> [Action item] Your answer must be the lines from the one holding "This screenshot has" through the final line of the entries below, copied exactly, with no pictures.

> [Source material]
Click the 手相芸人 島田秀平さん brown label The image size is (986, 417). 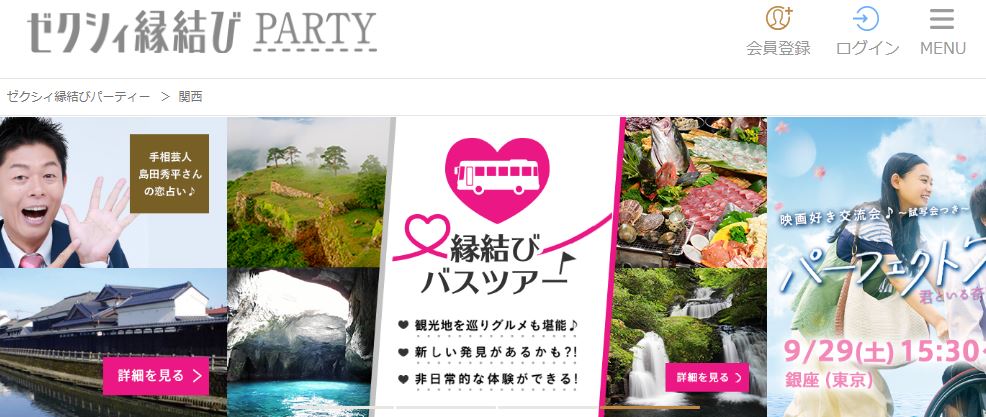click(169, 173)
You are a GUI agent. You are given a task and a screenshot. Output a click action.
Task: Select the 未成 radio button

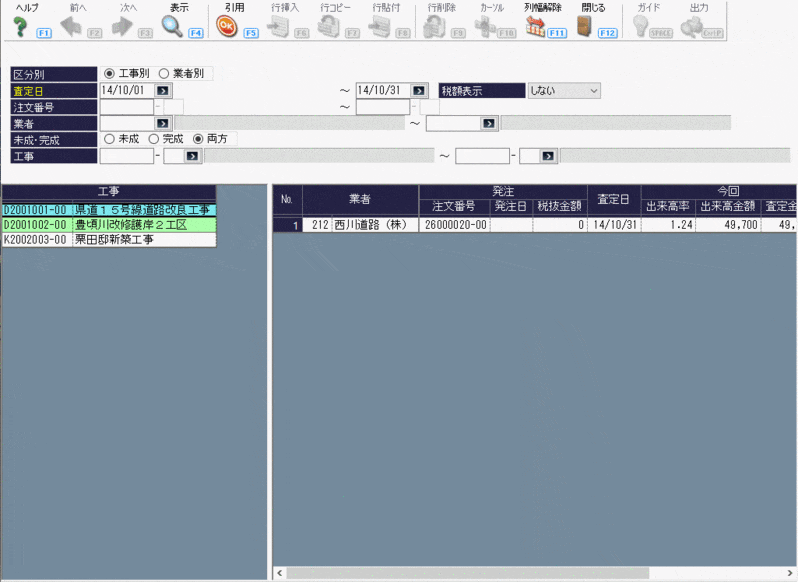point(109,139)
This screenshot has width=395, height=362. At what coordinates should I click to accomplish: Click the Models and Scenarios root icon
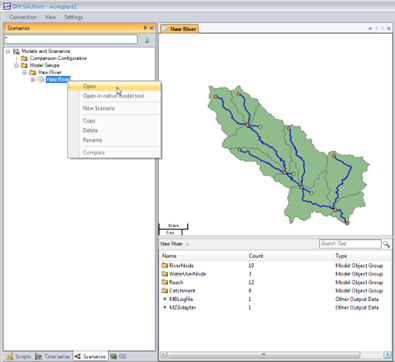pos(16,51)
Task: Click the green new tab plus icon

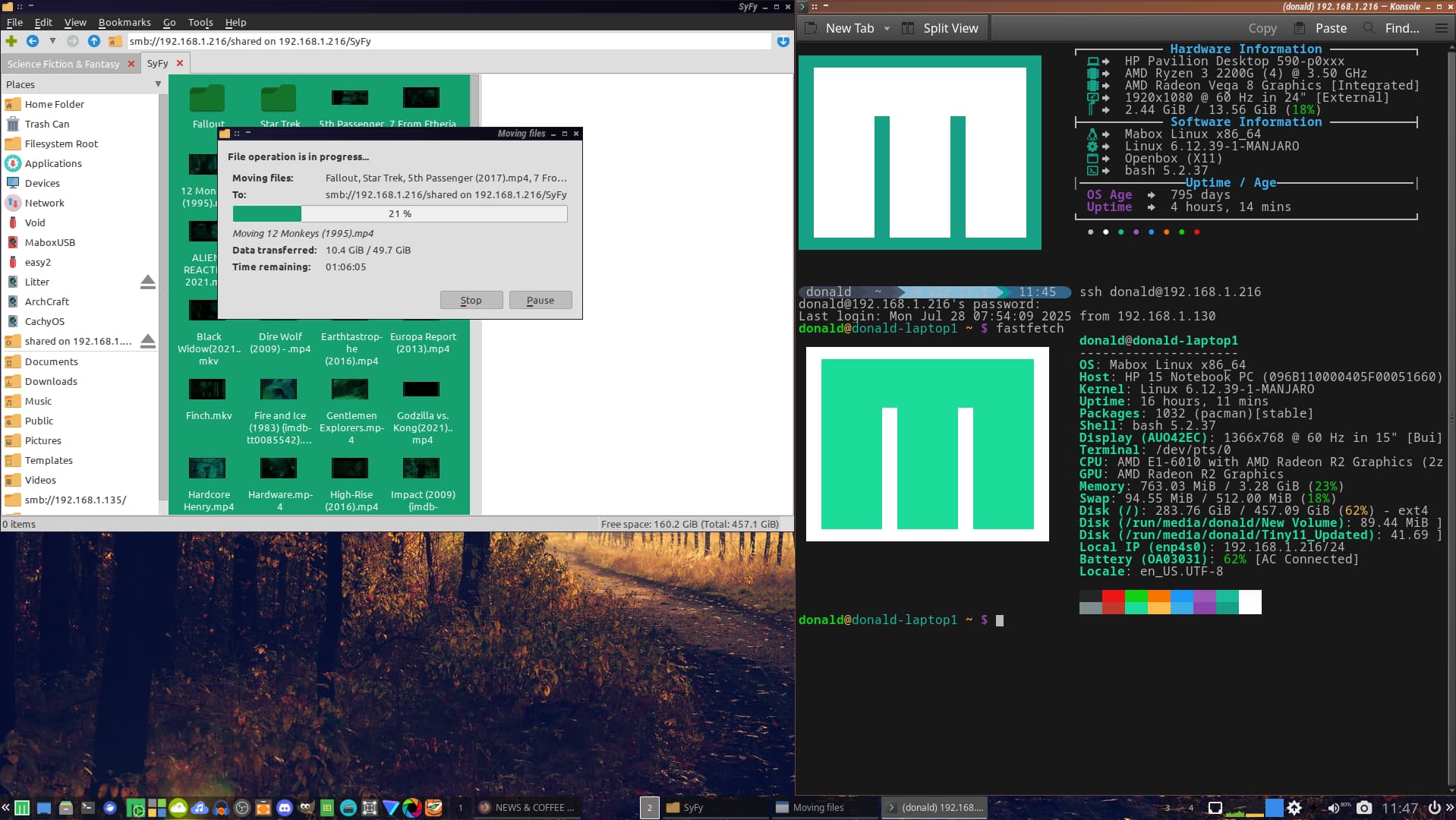Action: pos(11,41)
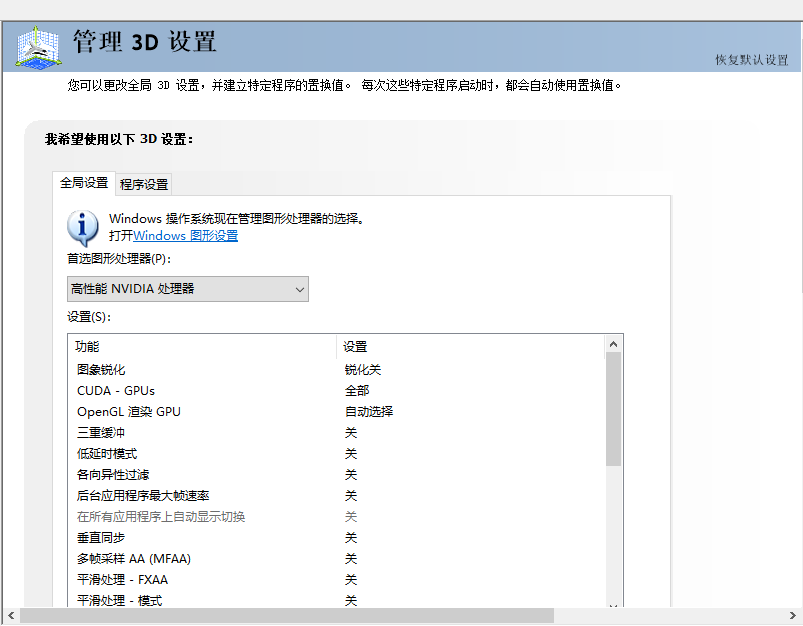Open the 低延时模式 setting value

coord(351,454)
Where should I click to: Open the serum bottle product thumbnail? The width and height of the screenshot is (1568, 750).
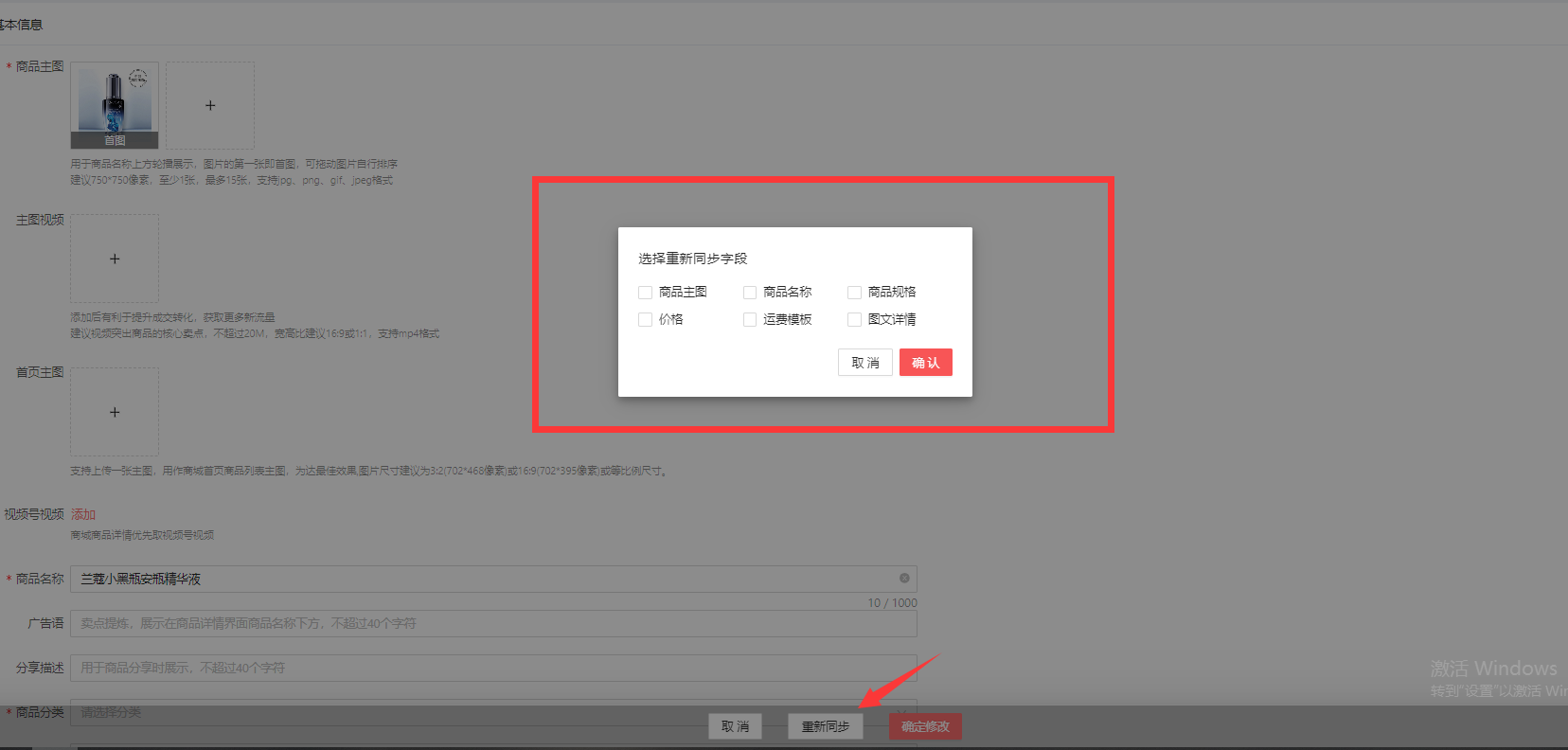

> [Response below]
This screenshot has width=395, height=362. At what coordinates should I click to accomplish: Click the Models and Scenarios root icon
pos(16,51)
Task: Click the green new tab plus icon

Action: pos(11,41)
Open the 低延时模式 setting value

coord(351,454)
Where should I click to: Open the serum bottle product thumbnail? The width and height of the screenshot is (1568, 750).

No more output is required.